• **Document extract**:
---------------
- Oil futures rise slightly after falling more than 3% in last session
- G7 price cap on Russian oil goes into effect
- China set to further ease COVID controls
Dec 6 (Reuters) – Oil rebounded on Tuesday after plunging more than 3% in the previous session as the implementation of sanctions on Russian maritime crude eased concerns over oversupply while the easing of COVID restrictions in China has bolstered the demand outlook.
Brent crude futures had gained 85 cents to $83.53 a barrel by 0733 GMT. West Texas Intermediate (WTI) crude rose 68 cents to $77.62 a barrel.
Crude futures posted their biggest daily decline in two weeks on Monday, after data from the U.S. services sector raised concerns that the Federal Reserve might continue its aggressive course of policy tightening.
The Group of Seven has set a maximum price of $60 a barrel for Russian crude, in an effort to limit Moscow’s ability to finance its war in Ukraine, but Russia has said it will not abide by the measure even if it had to reduce its production.
The price cap, to be enforced by G7 countries, the European Union and Australia, comes on top of the EU embargo on imports of Russian crude by sea and similar state pledges United States, Canada, Japan and Great Britain.
As the market weighs the impact of sanctions on Russian supplies, it was also watching a tanker jam off the Turkish coast on Monday, with Ankara insisting on new proof of insurance for all vessels.
“The threat of losing Protection and Indemnity (P&I) insurance will limit Russia’s access to the tanker market, reducing crude exports to 2.4 million barrels per day (bpd) – 500,000 bpd less than levels seen prior to Russia’s invasion of Ukraine in late February this year,” Rystad Energy analysts said in a note.
In China, more cities are easing COVID-19 restrictions, prompting optimism about increased demand from the world’s top oil importer.
The country is set to announce further easing of some of the world’s toughest COVID curbs as early as Wednesday, sources said.
Trade and manufacturing activity in China, the world’s second-largest economy, has been hit this year by strict measures aimed at curbing the spread of the coronavirus.
But oil price gains could prove fragile as it would take time to confirm a sustained recovery in Chinese consumption, as well as the supply impact of Russian sanctions.
Saudi Arabia, the world’s top oil exporter, lowered the official January sale price of its flagship Arab Light crude for Asian buyers to its lowest level in 10 months.
---------------
• **Provided information**:
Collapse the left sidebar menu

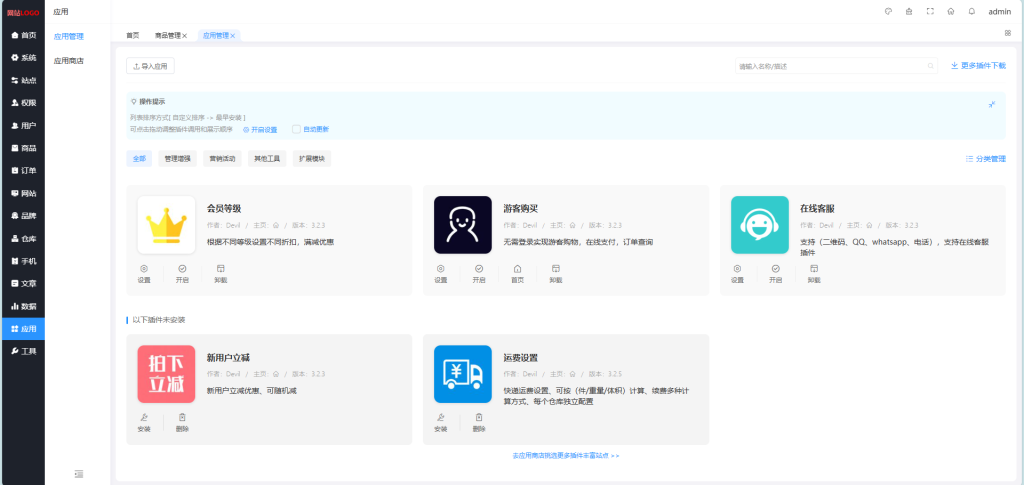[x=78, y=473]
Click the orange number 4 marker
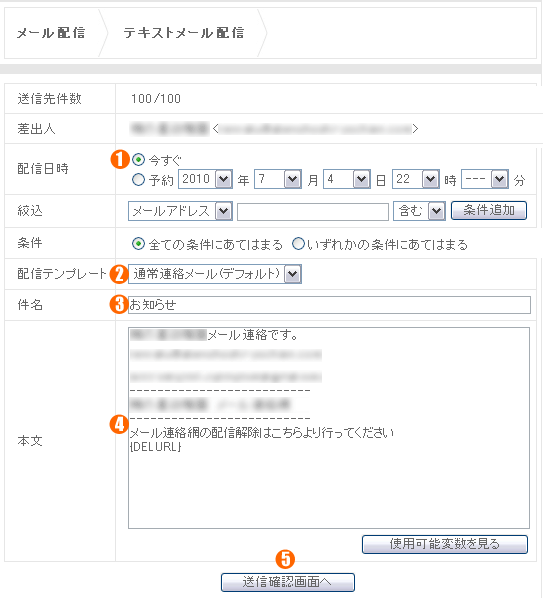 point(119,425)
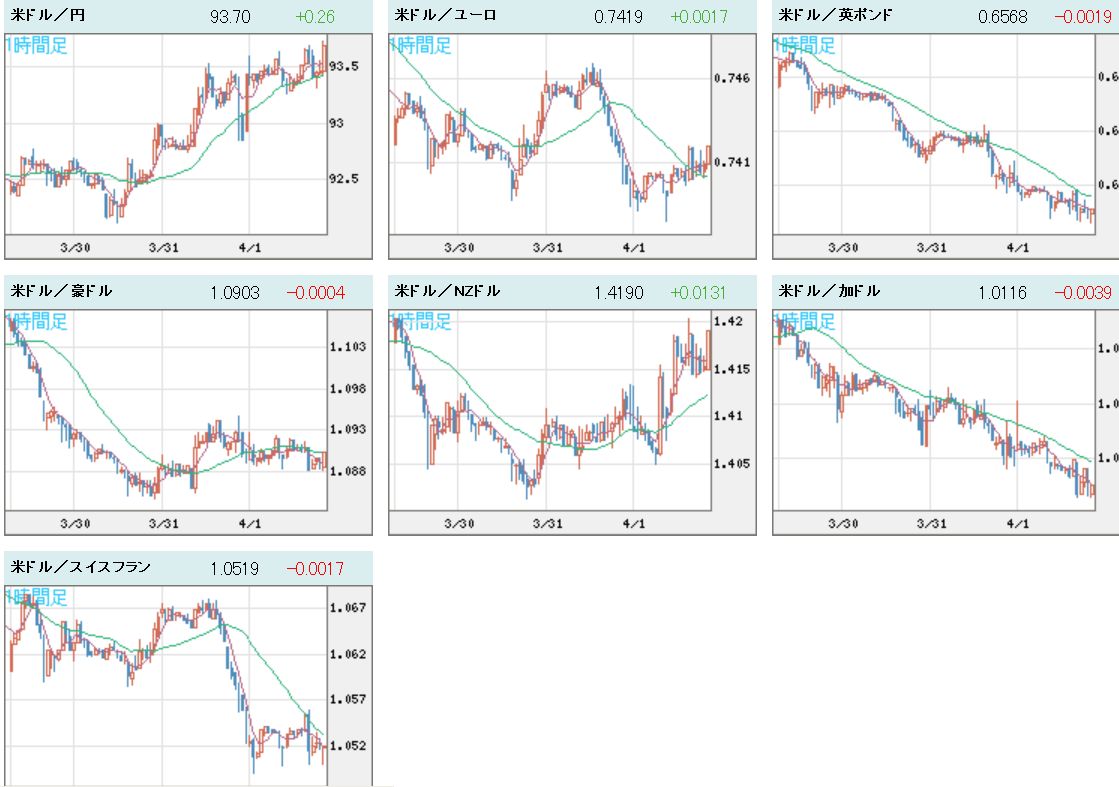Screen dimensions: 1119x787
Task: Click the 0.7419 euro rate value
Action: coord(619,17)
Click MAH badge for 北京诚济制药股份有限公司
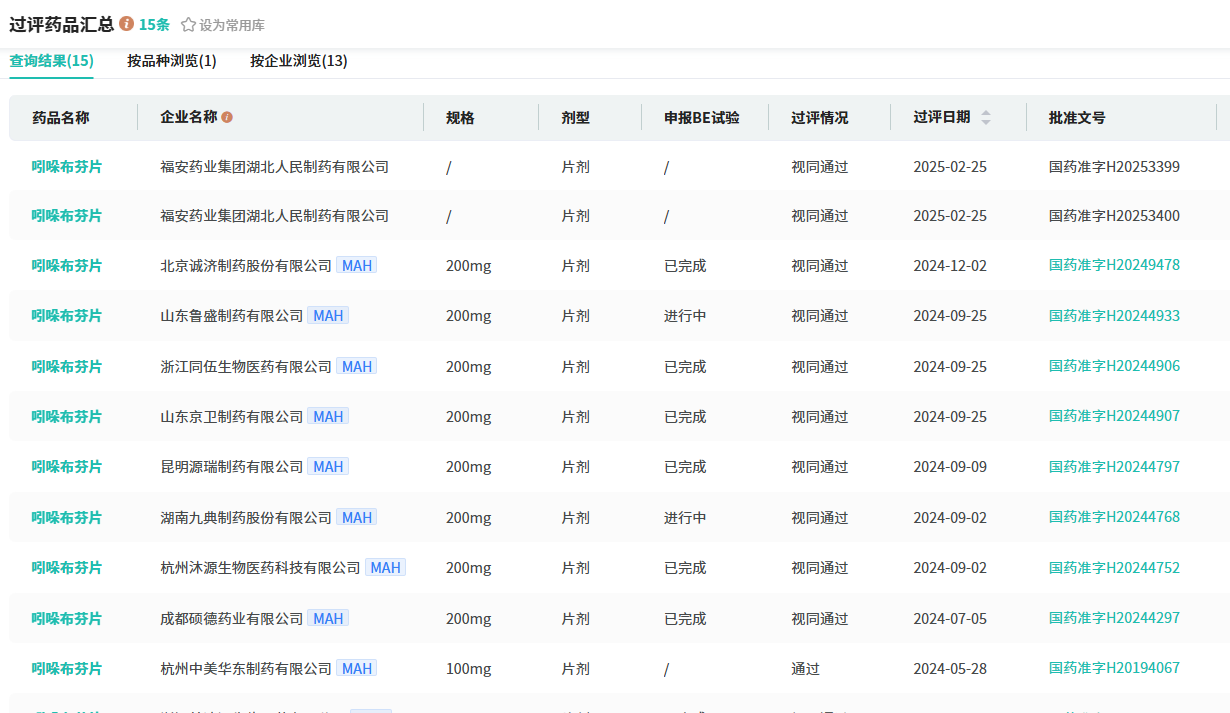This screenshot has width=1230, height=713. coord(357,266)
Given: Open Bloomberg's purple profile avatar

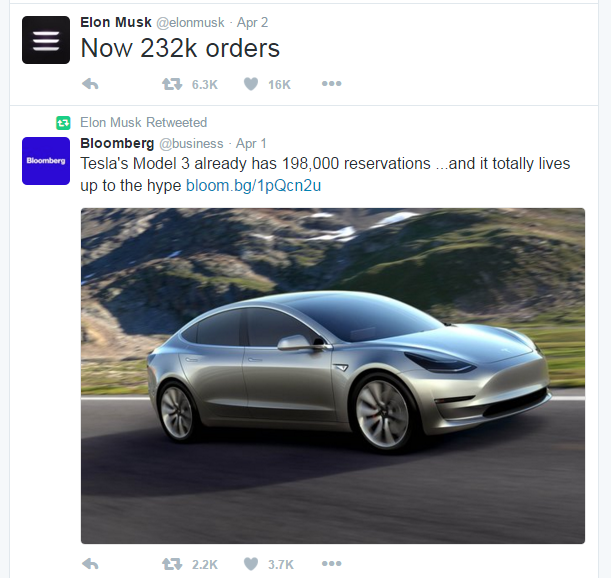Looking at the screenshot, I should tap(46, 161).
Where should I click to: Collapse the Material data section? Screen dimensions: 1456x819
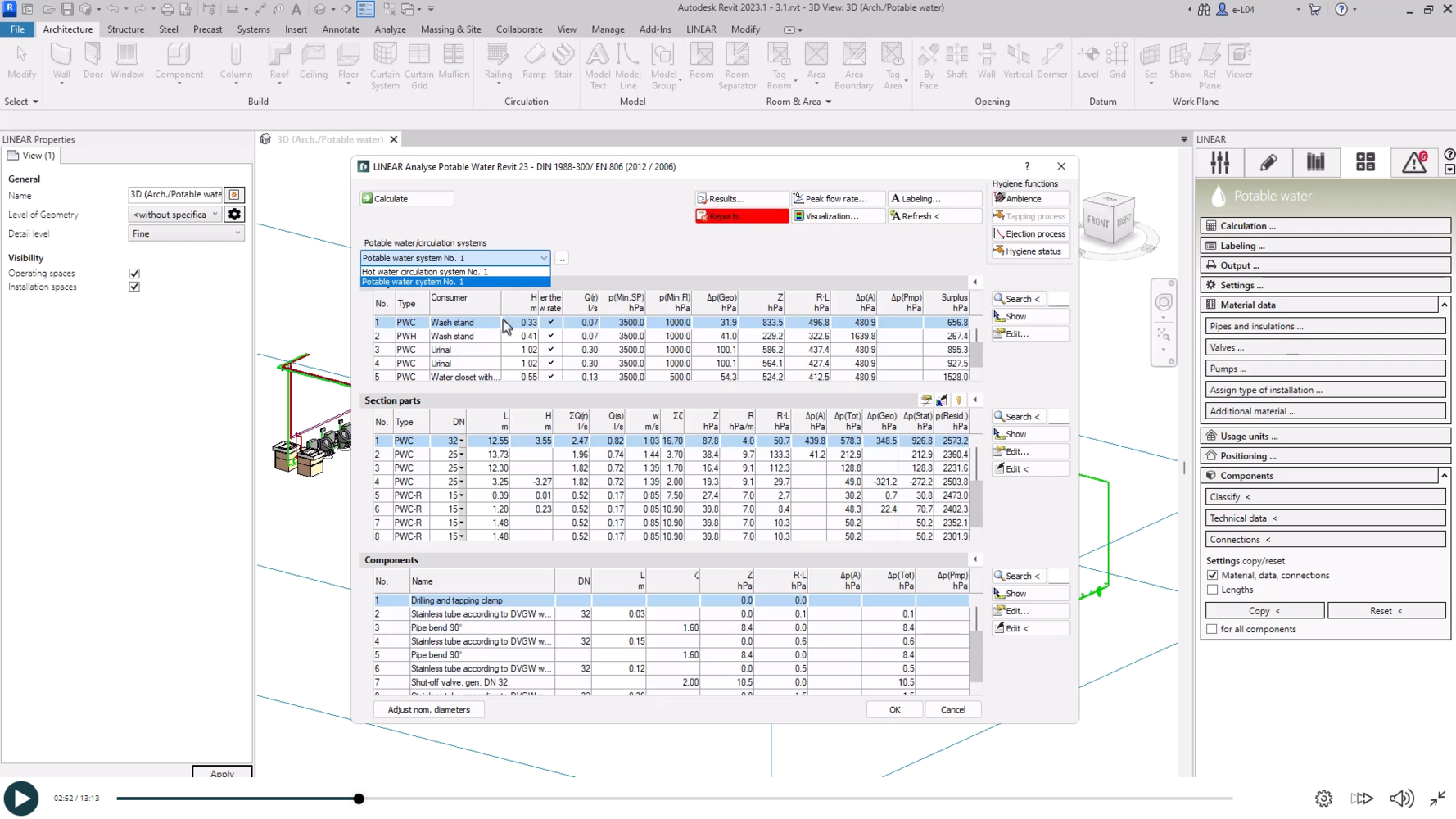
---------------
• **Apply what you read**:
[a] In the oil market report, rewrite the passage from "The country is" to "of Russian sanctions.", replacing "Wednesday" with "Thursday".
[b] Answer these questions using the oil market report:
(i) What price per barrel did West Texas Intermediate crude rise to?
(ii) What maximum price per barrel did the Group of Seven set for Russian crude?
(iii) What level of Russian crude exports did Rystad Energy analysts project?
[c] Translate this sentence from the oil market report into Spanish: "In China, more cities are easing COVID-19 restrictions, prompting optimism about increased demand from the world's top oil importer."

• **Exercise answers**:
[a]
The country is set to announce further easing of some of the world’s toughest COVID curbs as early as Thursday, sources said.
Trade and manufacturing activity in China, the world’s second-largest economy, has been hit this year by strict measures aimed at curbing the spread of the coronavirus.
But oil price gains could prove fragile as it would take time to confirm a sustained recovery in Chinese consumption, as well as the supply impact of Russian sanctions.

[b]
(i) $77.62 a barrel
(ii) $60 a barrel
(iii) 2.4 million barrels per day

[c] En China, más ciudades están flexibilizando las restricciones por la COVID-19, lo que genera optimismo sobre un aumento de la demanda del mayor importador de petróleo del mundo.